**What is expected**
Print the whole listing, character for character.

**Exercise material**
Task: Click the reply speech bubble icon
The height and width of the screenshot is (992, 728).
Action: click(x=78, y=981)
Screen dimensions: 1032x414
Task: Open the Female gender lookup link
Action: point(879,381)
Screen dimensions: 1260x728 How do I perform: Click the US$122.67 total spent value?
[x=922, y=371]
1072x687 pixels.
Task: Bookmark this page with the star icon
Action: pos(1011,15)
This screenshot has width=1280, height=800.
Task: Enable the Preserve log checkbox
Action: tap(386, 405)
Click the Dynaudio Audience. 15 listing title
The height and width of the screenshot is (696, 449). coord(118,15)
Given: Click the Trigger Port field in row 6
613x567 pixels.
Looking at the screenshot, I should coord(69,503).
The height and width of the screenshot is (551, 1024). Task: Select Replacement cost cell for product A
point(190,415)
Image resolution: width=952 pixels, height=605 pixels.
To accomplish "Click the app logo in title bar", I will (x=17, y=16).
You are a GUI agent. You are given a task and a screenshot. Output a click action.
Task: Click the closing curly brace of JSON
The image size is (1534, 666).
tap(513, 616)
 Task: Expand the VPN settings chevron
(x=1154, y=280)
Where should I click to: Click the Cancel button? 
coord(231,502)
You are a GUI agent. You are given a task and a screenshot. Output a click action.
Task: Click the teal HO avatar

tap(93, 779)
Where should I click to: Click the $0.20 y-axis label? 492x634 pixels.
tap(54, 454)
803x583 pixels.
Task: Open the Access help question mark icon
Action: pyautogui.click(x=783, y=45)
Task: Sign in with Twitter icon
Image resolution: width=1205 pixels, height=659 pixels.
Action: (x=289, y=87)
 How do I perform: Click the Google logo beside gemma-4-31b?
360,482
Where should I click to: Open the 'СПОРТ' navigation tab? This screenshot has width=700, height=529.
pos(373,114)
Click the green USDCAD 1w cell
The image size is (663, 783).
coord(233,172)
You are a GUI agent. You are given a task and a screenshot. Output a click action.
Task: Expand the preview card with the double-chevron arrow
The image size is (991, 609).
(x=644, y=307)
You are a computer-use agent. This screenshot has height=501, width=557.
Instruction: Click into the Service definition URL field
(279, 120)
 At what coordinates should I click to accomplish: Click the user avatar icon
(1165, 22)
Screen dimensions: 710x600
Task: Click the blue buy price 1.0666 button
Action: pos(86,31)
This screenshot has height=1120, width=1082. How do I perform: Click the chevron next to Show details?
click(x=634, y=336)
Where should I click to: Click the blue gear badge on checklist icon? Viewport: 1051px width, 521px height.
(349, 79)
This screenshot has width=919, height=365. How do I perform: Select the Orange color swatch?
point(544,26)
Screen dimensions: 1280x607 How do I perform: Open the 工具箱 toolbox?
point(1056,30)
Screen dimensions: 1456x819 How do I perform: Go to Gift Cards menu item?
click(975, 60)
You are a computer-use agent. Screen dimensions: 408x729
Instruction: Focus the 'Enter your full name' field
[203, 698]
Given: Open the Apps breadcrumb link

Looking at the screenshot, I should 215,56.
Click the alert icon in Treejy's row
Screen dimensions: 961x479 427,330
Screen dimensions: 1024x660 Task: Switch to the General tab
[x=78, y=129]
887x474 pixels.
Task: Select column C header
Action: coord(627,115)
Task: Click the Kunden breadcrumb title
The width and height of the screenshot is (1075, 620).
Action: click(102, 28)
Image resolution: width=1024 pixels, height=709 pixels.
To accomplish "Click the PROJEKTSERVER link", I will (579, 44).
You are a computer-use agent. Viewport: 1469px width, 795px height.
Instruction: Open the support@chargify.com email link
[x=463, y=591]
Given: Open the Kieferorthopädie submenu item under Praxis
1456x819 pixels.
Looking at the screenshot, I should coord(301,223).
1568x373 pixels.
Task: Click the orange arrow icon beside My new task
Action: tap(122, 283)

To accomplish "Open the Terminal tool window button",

**Reply to the task**
Task: Click the reply speech bubble icon
The height and width of the screenshot is (992, 728).
Action: click(x=78, y=981)
Screen dimensions: 1032x414
Task: Open the Female gender lookup link
Action: point(879,381)
Screen dimensions: 1260x728 How do I perform: Click the US$122.67 total spent value?
[x=922, y=371]
1072x687 pixels.
Task: Bookmark this page with the star icon
Action: pos(1011,15)
This screenshot has width=1280, height=800.
Task: Enable the Preserve log checkbox
Action: tap(386, 405)
Click the Dynaudio Audience. 15 listing title
The height and width of the screenshot is (696, 449). coord(118,15)
Given: Click the Trigger Port field in row 6
613x567 pixels.
Looking at the screenshot, I should coord(69,503).
The height and width of the screenshot is (551, 1024). Task: Select Replacement cost cell for product A
point(190,415)
Image resolution: width=952 pixels, height=605 pixels.
To accomplish "Click the app logo in title bar", I will (x=17, y=16).
You are a GUI agent. You are given a task and a screenshot. Output a click action.
Task: Click the closing curly brace of JSON
The image size is (1534, 666).
tap(513, 616)
 Task: Expand the VPN settings chevron
(x=1154, y=280)
Where should I click to: Click the Cancel button? 
coord(231,502)
You are a GUI agent. You are given a task and a screenshot. Output a click action.
Task: Click the teal HO avatar

tap(93, 779)
Where should I click to: Click the $0.20 y-axis label? 492x634 pixels.
tap(54, 454)
803x583 pixels.
Task: Open the Access help question mark icon
Action: pyautogui.click(x=783, y=45)
Task: Sign in with Twitter icon
Image resolution: width=1205 pixels, height=659 pixels.
Action: (x=289, y=87)
 How do I perform: Click the Google logo beside gemma-4-31b?
360,482
Where should I click to: Open the 'СПОРТ' navigation tab? This screenshot has width=700, height=529.
pos(373,114)
Click the green USDCAD 1w cell
The image size is (663, 783).
coord(233,172)
You are a GUI agent. You are given a task and a screenshot. Output a click action.
Task: Expand the preview card with the double-chevron arrow
The image size is (991, 609).
(x=644, y=307)
You are a computer-use agent. This screenshot has height=501, width=557.
Instruction: Click into the Service definition URL field
(279, 120)
 At what coordinates should I click to accomplish: Click the user avatar icon
(1165, 22)
Screen dimensions: 710x600
Task: Click the blue buy price 1.0666 button
Action: pos(86,31)
This screenshot has height=1120, width=1082. How do I perform: Click the chevron next to Show details?
click(x=634, y=336)
Where should I click to: Click the blue gear badge on checklist icon? Viewport: 1051px width, 521px height.
(349, 79)
This screenshot has width=919, height=365. How do I perform: Select the Orange color swatch?
point(544,26)
Screen dimensions: 1280x607 How do I perform: Open the 工具箱 toolbox?
point(1056,30)
Screen dimensions: 1456x819 How do I perform: Go to Gift Cards menu item?
click(975, 60)
You are a computer-use agent. Screen dimensions: 408x729
Instruction: Focus the 'Enter your full name' field
[203, 698]
Given: Open the Apps breadcrumb link

Looking at the screenshot, I should 215,56.
Click the alert icon in Treejy's row
Screen dimensions: 961x479 427,330
Screen dimensions: 1024x660 Task: Switch to the General tab
[x=78, y=129]
887x474 pixels.
Task: Select column C header
Action: coord(627,115)
Task: Click the Kunden breadcrumb title
The width and height of the screenshot is (1075, 620).
Action: click(102, 28)
Image resolution: width=1024 pixels, height=709 pixels.
To accomplish "Click the PROJEKTSERVER link", I will (579, 44).
You are a computer-use agent. Viewport: 1469px width, 795px height.
Instruction: Open the support@chargify.com email link
[x=463, y=591]
Given: Open the Kieferorthopädie submenu item under Praxis
1456x819 pixels.
Looking at the screenshot, I should coord(301,223).
1568x373 pixels.
Task: Click the orange arrow icon beside My new task
Action: tap(122, 283)

To accomplish "Open the Terminal tool window button",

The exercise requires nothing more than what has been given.